A special case of a normal family is one in which the mean and variance are related, the $N(\theta,a\theta)$ family. If we are interested in testing this relationship, regardless of the value of $\theta$, we are again faced with a nuisance parameter problem.
Find the LRT of $H_0: a =1$ versus $H_1: a \neq 1$ based on a sample $X_1,...,X_n$ from a $N(\theta, a\theta)$ family, where $\theta$ is unknown.

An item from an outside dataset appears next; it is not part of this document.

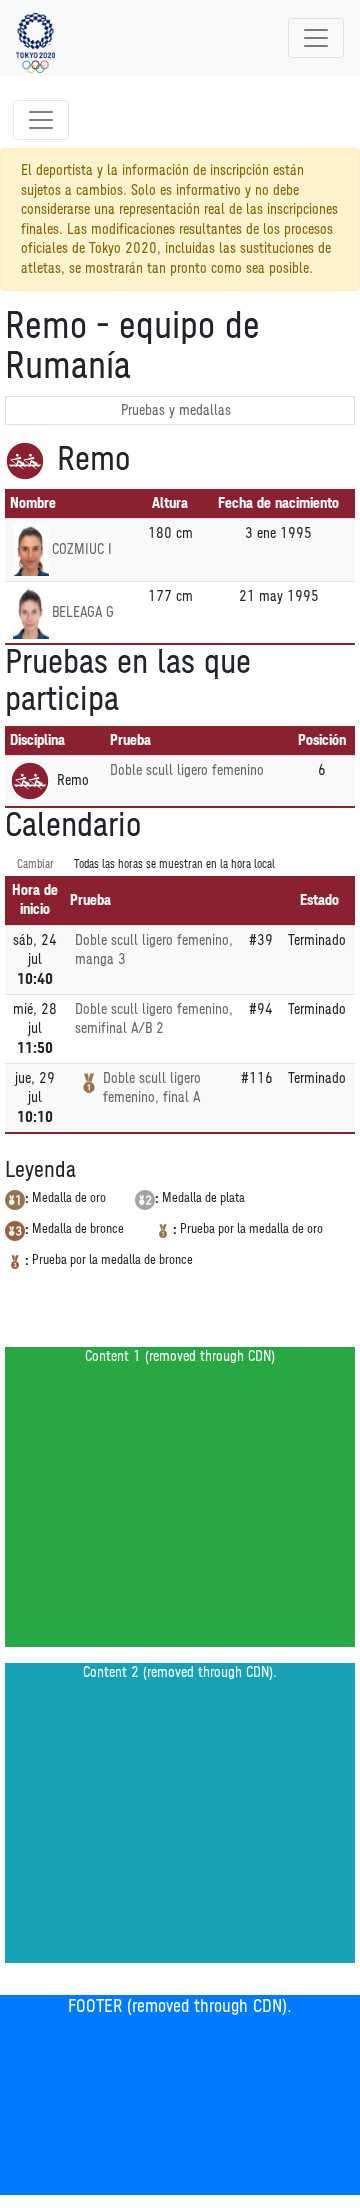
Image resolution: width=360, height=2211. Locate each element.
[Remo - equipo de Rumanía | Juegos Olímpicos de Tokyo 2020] (35, 38)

I'm ok in terms of finding the Likelihood Ratio Test, but I'm having trouble with the restricted MLE.
So far I have
$$\frac{\partial log L}{\partial \theta} = \frac{-n}{2\theta}+\frac{1}{2a\theta^2}\sum_{i=1}^n (x_i-\theta)^2+\frac{n\bar{x}-n\theta}{a\theta}=0$$
Setting $a=1$ and solving for $\theta$ I have
$$\bar{x}^2- \theta - \theta^2 = 0$$
However, the solution is
$$\hat{\theta}_R = \frac{-1+\sqrt{1+4(\hat{\theta}^2+\hat{x}^2)}}{2}$$
"Setting $a=1$ and solving for $\theta$" actually yields $$\frac1n\sum_{i=1}^nx_i^2=\theta+\theta^2.$$